Filter the listing below, keeping only the lines with the word "each".
BEGIN
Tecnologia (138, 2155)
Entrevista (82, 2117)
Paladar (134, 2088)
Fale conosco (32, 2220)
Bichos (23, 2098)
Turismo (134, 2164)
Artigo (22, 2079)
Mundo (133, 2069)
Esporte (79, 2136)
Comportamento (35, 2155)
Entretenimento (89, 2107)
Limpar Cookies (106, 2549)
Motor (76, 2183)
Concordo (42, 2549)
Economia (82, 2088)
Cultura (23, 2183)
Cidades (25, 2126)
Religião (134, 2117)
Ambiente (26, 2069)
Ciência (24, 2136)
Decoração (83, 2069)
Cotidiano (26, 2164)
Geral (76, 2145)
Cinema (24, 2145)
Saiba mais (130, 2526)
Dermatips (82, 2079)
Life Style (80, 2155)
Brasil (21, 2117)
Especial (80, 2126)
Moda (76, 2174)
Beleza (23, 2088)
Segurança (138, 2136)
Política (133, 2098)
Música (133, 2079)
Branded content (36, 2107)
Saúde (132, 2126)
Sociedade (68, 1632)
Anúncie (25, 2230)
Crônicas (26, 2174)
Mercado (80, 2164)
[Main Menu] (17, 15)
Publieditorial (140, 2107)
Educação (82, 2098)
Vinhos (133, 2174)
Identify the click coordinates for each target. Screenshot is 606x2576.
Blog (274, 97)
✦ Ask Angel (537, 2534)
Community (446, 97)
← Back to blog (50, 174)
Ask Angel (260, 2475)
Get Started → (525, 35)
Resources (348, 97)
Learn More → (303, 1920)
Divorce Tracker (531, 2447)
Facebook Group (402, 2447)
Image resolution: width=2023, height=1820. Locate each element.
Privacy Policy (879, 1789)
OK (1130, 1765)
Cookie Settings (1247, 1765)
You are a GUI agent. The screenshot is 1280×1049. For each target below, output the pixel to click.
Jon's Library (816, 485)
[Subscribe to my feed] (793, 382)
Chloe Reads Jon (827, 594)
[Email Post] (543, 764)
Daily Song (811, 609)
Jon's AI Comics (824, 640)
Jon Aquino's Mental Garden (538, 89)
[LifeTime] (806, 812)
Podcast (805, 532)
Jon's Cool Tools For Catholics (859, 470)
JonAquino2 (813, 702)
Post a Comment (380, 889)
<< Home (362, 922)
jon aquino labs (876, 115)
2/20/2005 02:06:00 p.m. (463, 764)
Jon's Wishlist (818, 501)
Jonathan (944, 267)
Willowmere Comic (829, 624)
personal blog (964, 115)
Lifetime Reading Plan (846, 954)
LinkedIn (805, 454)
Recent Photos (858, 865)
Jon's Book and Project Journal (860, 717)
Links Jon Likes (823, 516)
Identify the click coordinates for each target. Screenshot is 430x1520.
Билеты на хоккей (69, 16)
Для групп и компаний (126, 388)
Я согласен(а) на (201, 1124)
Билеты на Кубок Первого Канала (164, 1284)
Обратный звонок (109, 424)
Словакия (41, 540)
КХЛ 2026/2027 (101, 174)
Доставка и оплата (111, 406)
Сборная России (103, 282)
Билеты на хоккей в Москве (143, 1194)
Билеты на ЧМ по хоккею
END
Solved exercise:
Identify the click coordinates for each target. Screenshot is 606x2576.
Image resolution: width=2023, height=1820. Locate each element.
You are a GUI agent. The screenshot is 1280×1049. For each target below, output the pixel to click.
Identify the click coordinates for each target. Screenshot is 430x1520.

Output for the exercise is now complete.